Newlink expects the second interim analysis to occur in seven to 10 months, or toward year-end. Although that estimate “depends on the performance of the control arm,” by that time every patient will have been enrolled for at least one year and most for at least two years of follow-up, “which would be enough, in our estimation, to see pretty significant curve separation,” Link said.

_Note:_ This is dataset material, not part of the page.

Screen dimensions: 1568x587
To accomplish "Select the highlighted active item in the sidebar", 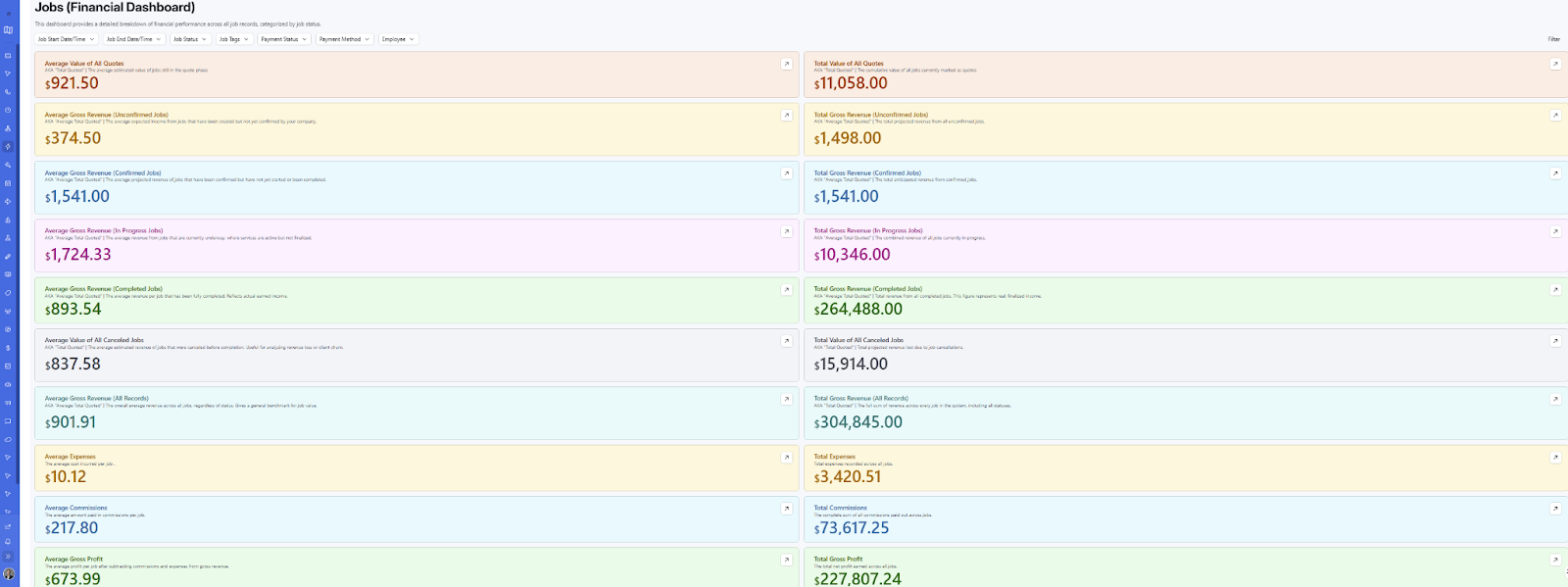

“This is a very robust study that allows us to discern a 20 percent difference in the final look,” he added, and the interim analysis “hasn’t reduced our enthusiasm.” Part of the issue with assessing cancer immunotherapies is that the technologies are “fundamentally different” from each other, so it’s “a hard story to tell when there have been five or six or 10 different peptide vaccines that have failed.”

The technology underpinning Newlink’s vaccines was developed and published for more than a decade before the first program went into the clinic. When tested against peptide vaccines, “we found fairly dramatic superiority in all of the clinical work in this category of vaccines,” including settings beyond pancreatic cancer, Link said.

Newlink, of Ames, Iowa, also is testing algenpantucel-L in a second phase III study, dubbed PILLAR, (Pancreatic Immunotherapy with algenpantucel-L for Locally Advanced non-Resectable), in patients with locally advanced pancreatic cancer. That study, undertaken at the behest of IMPRESS investigators, is enrolling well.

A second HyperAcute product, tergenpumatucel-L, is in an adaptive design, randomized phase IIb/III trial currently accruing up to 240 patients with non-small-cell lung cancer. The company reported promising data on the therapy at last year’s American Society of Clinical Oncology annual meeting in Chicago. (See BioWorld Today, June 3, 2013.)

In addition, the company continues to advance its indoleamine 2,3-dioxygenase pathway inhibitor platform and is enrolling phase II studies of indoximod, the D isomer of 1-methyl-tryptophan, in phase II studies in metastatic breast and prostate cancer.

Newlink reported cash and equivalents of $52 million as of Sept. 30, 2013. Also in September, the company filed a prospectus supplement for an at-the-market offering of up to $60 million in common stock. The stock’s run “gave us some breathing room to raise additional funds,” Link said, noting the company would offer more color in its year-end 10-K financials, which could be filed as early as this week.

The company plans to keep the U.S. market for algenpantucel-L in pancreatic cancer to itself, reckoning that IMPRESS, at some 70 major U.S. centers, is prepping more than two-thirds of the surgeons who treat pancreatic cancer.

For the other, larger programs, Link said the company is already in discussions with potential partners.